Quarantine Diary: Smooth Seas Do Not Make Skillful Sailors
The global pandemic has pushed the entire world into "solitary confinement". Being adventurous by fashion and traveler by passion, it has been very hard for me to stay within four walls. A globetrotter, whose legs and spirit never get tired, for her the only mediums to connect the outer world are the curled up sky and crinkled street, which can be seen from the windows. These windows bring me fresh air with the assurance that one day I will again go back to my most prized and valued life.
Since March end, India has gone under extended lockdown and the situation has not normalized yet. Since then, my own existence as an explorer and rambler is scuffling hard to breathe. Social distancing has brought psychological isolation. This new normal is proving itself hard for us all.
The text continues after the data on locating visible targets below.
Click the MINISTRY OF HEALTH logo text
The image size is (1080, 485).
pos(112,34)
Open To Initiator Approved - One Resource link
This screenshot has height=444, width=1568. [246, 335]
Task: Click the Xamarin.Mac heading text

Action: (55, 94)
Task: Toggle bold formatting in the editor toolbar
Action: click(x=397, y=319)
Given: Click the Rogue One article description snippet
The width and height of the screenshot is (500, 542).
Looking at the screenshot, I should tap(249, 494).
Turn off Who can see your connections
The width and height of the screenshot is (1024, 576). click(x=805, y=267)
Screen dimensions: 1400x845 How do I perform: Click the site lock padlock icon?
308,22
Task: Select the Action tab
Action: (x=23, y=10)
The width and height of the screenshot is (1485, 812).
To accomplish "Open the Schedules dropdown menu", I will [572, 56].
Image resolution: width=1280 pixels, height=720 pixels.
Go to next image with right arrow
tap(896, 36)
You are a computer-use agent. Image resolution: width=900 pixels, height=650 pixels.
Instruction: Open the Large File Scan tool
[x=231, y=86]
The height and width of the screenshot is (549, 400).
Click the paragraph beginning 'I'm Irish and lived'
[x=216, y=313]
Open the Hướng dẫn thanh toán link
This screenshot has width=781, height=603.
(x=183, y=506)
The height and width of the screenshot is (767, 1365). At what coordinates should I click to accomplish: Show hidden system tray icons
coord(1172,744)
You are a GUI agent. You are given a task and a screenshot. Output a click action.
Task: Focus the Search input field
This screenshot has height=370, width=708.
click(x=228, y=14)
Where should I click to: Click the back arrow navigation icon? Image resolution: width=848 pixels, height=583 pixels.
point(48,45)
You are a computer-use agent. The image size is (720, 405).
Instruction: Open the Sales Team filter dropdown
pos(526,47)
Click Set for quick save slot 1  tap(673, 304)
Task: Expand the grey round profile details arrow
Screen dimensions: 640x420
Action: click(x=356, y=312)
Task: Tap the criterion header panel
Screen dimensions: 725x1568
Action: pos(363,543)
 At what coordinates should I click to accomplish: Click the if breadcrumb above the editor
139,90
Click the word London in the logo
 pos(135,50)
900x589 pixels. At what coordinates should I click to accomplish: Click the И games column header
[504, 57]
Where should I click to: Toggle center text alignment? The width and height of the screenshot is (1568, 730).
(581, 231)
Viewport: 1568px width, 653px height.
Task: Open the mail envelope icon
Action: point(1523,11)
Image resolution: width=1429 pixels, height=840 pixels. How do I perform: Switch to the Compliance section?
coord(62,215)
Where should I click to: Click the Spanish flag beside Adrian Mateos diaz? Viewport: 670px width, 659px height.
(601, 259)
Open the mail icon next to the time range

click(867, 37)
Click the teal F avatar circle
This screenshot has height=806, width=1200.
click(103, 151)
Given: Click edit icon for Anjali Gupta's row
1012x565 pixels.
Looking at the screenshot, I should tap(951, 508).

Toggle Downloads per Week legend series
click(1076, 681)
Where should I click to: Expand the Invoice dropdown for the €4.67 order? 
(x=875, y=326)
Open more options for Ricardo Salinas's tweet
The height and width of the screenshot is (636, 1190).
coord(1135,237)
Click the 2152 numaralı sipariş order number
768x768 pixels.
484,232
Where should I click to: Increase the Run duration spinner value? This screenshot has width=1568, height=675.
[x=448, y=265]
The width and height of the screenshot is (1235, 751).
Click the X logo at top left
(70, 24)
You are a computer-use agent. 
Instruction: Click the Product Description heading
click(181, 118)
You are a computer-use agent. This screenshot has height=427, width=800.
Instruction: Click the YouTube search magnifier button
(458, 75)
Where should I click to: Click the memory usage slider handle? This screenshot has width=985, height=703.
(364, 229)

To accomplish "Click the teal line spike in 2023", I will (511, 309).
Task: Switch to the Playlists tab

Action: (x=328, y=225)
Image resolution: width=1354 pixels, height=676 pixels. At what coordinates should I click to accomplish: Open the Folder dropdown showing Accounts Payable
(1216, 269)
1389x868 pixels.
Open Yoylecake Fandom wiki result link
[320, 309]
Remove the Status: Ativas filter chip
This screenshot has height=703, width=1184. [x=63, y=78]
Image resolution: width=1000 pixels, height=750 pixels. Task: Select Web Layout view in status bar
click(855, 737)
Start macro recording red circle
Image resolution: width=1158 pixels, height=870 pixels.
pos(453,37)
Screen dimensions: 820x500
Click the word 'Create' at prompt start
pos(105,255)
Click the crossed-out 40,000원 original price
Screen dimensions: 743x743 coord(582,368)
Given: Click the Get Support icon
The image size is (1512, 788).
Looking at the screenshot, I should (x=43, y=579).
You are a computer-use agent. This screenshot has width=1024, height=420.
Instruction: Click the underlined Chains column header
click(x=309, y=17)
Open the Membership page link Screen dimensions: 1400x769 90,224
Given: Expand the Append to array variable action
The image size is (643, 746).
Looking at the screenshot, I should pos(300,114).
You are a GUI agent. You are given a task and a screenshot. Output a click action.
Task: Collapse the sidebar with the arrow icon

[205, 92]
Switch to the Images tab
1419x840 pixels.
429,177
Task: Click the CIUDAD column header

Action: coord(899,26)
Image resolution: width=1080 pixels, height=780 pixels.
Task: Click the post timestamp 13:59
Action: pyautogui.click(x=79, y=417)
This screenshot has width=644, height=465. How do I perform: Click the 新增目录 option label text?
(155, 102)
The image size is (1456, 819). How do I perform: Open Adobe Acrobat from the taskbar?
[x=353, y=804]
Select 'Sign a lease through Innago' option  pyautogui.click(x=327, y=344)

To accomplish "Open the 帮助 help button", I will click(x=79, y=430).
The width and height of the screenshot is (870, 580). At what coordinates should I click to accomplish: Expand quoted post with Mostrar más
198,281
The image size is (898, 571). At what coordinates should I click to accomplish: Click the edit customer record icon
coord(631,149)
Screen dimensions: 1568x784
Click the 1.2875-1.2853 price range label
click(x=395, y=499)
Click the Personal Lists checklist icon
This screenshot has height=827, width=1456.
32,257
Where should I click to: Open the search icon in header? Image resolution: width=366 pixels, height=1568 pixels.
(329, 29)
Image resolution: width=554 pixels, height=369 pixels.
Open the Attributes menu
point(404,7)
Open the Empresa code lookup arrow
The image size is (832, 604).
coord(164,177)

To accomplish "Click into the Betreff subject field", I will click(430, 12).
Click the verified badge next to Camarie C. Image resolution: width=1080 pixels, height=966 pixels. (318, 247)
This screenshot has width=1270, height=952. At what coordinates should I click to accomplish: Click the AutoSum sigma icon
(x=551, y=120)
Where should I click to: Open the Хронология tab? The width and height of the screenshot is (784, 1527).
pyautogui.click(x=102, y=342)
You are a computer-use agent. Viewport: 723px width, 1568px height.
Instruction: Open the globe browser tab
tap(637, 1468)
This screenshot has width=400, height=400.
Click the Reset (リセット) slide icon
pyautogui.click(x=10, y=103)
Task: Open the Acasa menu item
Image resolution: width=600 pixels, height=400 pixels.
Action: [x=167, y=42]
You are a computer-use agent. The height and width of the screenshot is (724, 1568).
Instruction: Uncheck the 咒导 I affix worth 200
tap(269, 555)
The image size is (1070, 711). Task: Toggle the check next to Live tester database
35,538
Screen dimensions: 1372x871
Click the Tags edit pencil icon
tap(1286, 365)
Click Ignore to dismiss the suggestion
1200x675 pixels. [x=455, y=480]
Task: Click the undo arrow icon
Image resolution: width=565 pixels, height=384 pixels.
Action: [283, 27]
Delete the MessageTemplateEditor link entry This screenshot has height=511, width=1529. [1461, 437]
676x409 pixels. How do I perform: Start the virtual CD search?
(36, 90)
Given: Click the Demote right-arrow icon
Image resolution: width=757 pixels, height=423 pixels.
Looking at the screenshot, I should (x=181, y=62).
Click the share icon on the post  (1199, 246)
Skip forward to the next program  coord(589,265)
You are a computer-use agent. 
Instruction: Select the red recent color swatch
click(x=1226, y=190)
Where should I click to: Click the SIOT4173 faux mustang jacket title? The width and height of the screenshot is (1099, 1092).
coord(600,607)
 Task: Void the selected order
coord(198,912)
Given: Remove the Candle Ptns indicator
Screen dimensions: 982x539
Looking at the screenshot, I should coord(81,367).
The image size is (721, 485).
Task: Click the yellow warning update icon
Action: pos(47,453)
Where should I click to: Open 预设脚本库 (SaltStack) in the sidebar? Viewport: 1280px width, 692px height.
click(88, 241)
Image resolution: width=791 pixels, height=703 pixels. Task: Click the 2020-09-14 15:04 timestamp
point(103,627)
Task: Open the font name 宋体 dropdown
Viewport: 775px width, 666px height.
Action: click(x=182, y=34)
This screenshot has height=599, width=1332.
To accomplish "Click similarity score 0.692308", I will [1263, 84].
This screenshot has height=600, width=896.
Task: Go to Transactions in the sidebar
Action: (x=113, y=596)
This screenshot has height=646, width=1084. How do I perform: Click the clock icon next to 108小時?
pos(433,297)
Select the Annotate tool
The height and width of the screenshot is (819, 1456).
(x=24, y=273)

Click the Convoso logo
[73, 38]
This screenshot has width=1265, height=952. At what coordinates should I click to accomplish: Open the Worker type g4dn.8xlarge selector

This pervasive virus has constrained me to cancel my trips to Shimla and Arunachal Pradesh in India, in just four and a half months. Primarily this solitude brought loneliness coupled with catastrophic and catastrophic experiences. My spirit was crying hard, "Go out, go out I beg of you/ And taste the beauty of the world. / Behold the miracle of the earth/ With all the wonder of a child." But, after a month, I have begun to learn to make peace with this new normal which eventually has made me pragmatic and constructive, both psychologically and physically.
For the first time in many years, I have tried to have an insight into our sustainable development which ranges from Mother Earth to global economic condition, from poor to every living being on earth, from personal relationships to self-improvement. The more I reflected on these, the more I discovered the hollowness of human existence. How can we, human beings, do so wrong to others in the name of development, for the sake of scientific masterminding? In the era of mechanical advancement and the virtual world, humans perhaps have forgotten to become humane.
As the lost time is never found again, it is important to venture out, how I am spending these quarantine days. The bright digital screen is often proved to be dull; uncertainty is making the cloud of thoughts darker; social insulation is shielding our robust nature of being a social animal- and clustering all together, all these are coming out as a sudden outburst of anger, anxiety, depression, and frustration.
This situation has brought me an epiphanic moment, where I have set out to discover who I am, the cosmic relations of the world. I perceived that the countless time that I have wasted on social media, wandering after the mirage, the superficial concerns and unfounded worries, I could have utilized that to revive my relationships with the beloved ones, or to catch on to the trains to my dreamland, or to do something productive, constructive and creative.
This virus has taught me a life lesson: values that reflect the cosmos, including orderliness, balance, harmony, freedom, logic, and abstract beauty. Breaking of this polyphony and consonance comes with a price, in every sector of life. Life is just like an echo; Karma never loses an address.
One day we all will come out of this situation; we all will embrace each other; we will rebuild our plans; we will inhale freedom- "We shall overcome". We will be more matured with horrific yet profound and penetrating experience as moments of solitude are sunshine to the soul. Nevertheless, "When we heal the earth, we heal ourselves" as " The poetry of earth is never dead".